(Collection entries)
▬▬▬▬▬▬

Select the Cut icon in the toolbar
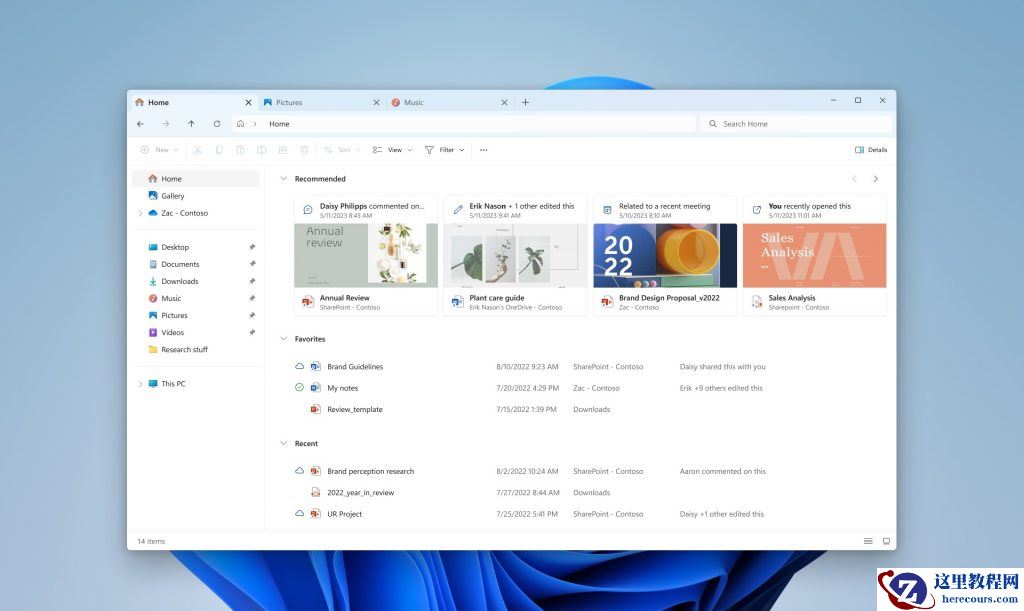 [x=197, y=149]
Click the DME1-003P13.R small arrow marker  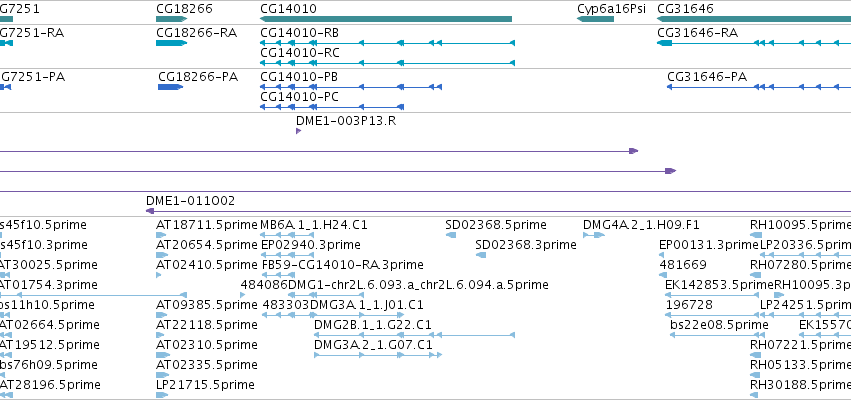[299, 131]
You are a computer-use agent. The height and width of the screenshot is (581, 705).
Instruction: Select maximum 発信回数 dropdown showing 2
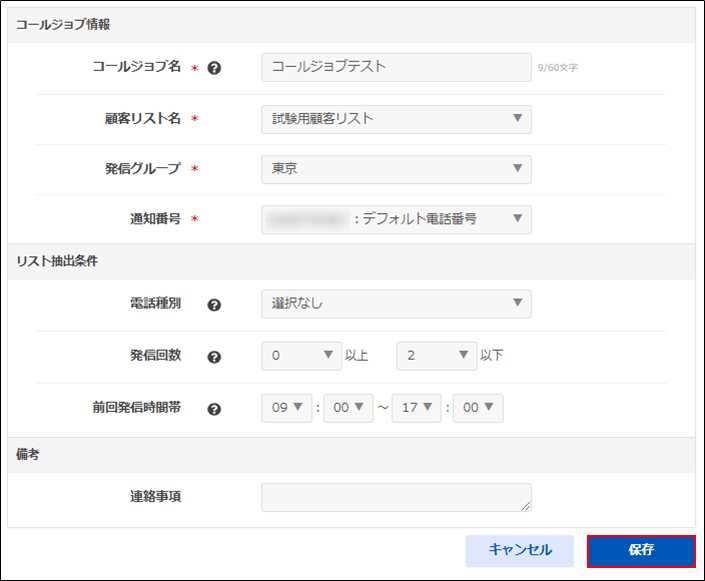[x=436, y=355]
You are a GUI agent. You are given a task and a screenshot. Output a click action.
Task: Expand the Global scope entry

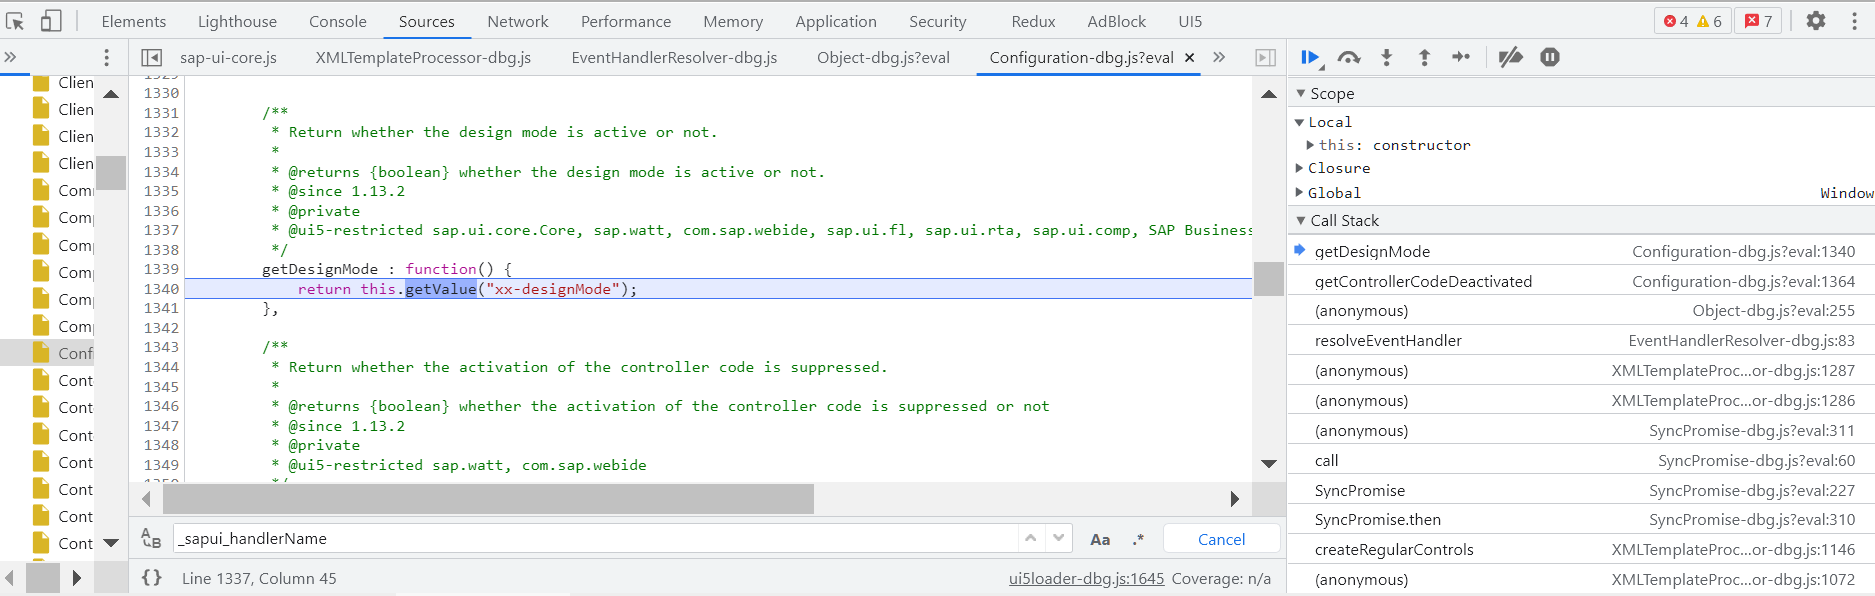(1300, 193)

▬▬▬▬▬▬

◆ TASK TO COMPLETE
Restate word for word the lines that begin at the one containing "You are a GUI" and end with the final line of the records. Pictures stay out.

◆ ANSWER SPACE
You are a GUI agent. You are given a task and a screenshot. Output a click action.
Task: Expand the Global scope entry

(1300, 193)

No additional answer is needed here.